At the start of this article, I suggested a surprisingly simple method of selecting funds that had a better chance of beating the average fund, or better yet, even the market indexes. This method is suggested by using the same kind of data analysis as is provided above. That is, from a pool of potential selections, we looked at those which would have beaten the average fund, and even the stock and bond benchmarks as well.
As you likely are aware, both Vanguard, Fidelity, and a few other investment companies are known as providing a very good overall slate of funds. But here, let's just focus on these two fund giants; if interested, you can check out the comparative performance of other fund company slates on your own.

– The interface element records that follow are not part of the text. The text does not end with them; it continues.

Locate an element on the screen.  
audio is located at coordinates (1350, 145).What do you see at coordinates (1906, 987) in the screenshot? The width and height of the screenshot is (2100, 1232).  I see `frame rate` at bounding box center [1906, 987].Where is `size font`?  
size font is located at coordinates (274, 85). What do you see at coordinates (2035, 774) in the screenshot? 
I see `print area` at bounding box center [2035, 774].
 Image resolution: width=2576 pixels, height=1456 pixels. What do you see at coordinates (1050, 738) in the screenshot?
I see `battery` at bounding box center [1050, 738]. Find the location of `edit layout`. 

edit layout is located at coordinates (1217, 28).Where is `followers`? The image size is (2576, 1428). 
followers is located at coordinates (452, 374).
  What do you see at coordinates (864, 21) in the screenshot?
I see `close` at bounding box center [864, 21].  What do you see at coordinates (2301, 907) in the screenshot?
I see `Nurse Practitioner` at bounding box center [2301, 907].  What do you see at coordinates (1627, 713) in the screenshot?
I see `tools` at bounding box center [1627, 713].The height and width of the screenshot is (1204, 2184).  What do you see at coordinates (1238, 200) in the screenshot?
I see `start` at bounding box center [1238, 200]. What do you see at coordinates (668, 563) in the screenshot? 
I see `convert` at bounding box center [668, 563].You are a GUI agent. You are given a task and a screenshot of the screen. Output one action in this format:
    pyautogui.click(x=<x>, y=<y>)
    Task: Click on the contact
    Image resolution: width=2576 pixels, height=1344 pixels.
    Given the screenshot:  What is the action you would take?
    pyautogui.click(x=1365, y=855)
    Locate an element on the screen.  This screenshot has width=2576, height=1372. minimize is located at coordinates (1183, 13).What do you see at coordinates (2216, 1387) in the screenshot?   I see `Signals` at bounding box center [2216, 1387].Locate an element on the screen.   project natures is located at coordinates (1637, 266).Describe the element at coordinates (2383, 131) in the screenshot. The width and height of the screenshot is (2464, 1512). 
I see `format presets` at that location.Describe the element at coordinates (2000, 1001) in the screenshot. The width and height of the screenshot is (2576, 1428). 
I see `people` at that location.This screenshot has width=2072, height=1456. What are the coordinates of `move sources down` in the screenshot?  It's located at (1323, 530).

Starting with Vanguard, if you look at Vanguard's total lineup of stock funds you will see a much larger percentage of these funds beat the S&P 500 index or the average fund than the data shown above.
In fact, 29 out of 48 Vanguard stock funds that have existed for the entire 5 years returned greater than 23% annualized over the last 5 years - or 60% (This includes "Investor" share class shares only to avoid repetition with additional share classes.)
Likewise, if you look at Fidelity's much bigger lineup of stock funds, you will see that out of 115 funds listed on their website with 5 year track records, 65 beat the index, or almost 57% (excludes commodity, alternative fund categories, and a myriad of Fidelity additional share classes).
For stock ETFs, Vanguard had 19 out of 33, or about 58%, which beat the index. (Note though that Fidelity only has 10 ETFs of its own and none have a 5 year track record yet; they instead offer hundreds of iShares ETFs.)
With bonds, the story may not be quite as clear. Vanguard had 4 out of 14 bond funds (excluding munis) or 29% beating the return of the average fund shown above, vs. the 20% for the most popular funds that were chosen by investors. Fidelity had 7 out of 25 funds, or 28%, with 5 year records beating the average fund.
Given these more favorable odds of success, if you have access to these Vanguard or Fidelity funds as listed on their respective websites, it might make more sense to pick almost any fund from these slates rather just the best known funds, or other well-known funds from other fund companies. Of course, one should always exercise care in selecting one's specific choices.
But what if investors are locked into qualified plans such as 401(k)s that do not offer choices from these two best known fund families?
With stocks, perhaps most should invest in funds that mirror S&P index itself, or a fund that invests in the total U.S. market rather than attempting to pick from less diversified offerings that are often found in funds that focus on certain types of assets, sectors, or in many specialized ETFs. With bonds, perhaps they should search for managed funds that allow the manager to select and occasionally reshuffle which areas of the bond market to keep the most assets in, rather than for funds that prescribe a relatively fixed investment position. Finally, perhaps they should be sure to do some research to see which managed funds have outperforming track records over the last 5 years (or better still, even more), preferably achieved by the same on-going manager.